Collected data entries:
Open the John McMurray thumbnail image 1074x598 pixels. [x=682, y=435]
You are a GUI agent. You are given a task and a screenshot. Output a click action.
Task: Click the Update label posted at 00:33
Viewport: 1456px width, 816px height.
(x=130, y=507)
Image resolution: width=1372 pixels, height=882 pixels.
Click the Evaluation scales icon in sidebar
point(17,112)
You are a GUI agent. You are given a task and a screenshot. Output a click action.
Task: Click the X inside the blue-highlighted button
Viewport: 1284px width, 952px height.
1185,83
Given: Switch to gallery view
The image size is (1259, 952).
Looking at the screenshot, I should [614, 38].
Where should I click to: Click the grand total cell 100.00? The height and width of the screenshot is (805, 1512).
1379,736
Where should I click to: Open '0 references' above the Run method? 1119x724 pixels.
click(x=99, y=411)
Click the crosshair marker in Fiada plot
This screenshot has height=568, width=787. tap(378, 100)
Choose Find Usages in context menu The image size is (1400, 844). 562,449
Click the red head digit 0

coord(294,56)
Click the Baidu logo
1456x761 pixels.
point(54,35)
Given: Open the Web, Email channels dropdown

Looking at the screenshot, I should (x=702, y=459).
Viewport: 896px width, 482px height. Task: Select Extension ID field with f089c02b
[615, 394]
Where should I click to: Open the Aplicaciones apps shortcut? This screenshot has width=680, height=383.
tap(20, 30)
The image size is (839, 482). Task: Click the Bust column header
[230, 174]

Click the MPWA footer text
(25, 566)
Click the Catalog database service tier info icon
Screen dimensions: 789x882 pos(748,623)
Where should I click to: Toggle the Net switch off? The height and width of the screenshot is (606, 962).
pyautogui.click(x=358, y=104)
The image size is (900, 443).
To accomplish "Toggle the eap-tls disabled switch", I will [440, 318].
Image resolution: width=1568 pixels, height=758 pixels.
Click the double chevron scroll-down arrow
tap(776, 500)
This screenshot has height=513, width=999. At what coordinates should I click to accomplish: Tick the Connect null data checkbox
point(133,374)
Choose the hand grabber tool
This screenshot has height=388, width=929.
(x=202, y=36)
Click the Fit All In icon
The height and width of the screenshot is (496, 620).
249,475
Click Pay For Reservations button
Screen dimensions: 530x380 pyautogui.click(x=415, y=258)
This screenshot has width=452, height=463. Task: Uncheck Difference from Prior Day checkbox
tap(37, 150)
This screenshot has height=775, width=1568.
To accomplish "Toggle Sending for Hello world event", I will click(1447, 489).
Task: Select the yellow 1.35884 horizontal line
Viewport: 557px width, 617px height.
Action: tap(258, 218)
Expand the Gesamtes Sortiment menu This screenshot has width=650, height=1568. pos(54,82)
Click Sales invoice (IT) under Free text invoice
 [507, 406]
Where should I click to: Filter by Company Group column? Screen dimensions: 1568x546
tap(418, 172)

**WHAT IS BEING ASKED**
Copy the lines of the records without any changes, starting at the line that contains "Click Sales invoice" and continuing through the last line of the records.

**ANSWER TO THIS EXERCISE**
Click Sales invoice (IT) under Free text invoice
 [507, 406]
Where should I click to: Filter by Company Group column? Screen dimensions: 1568x546
tap(418, 172)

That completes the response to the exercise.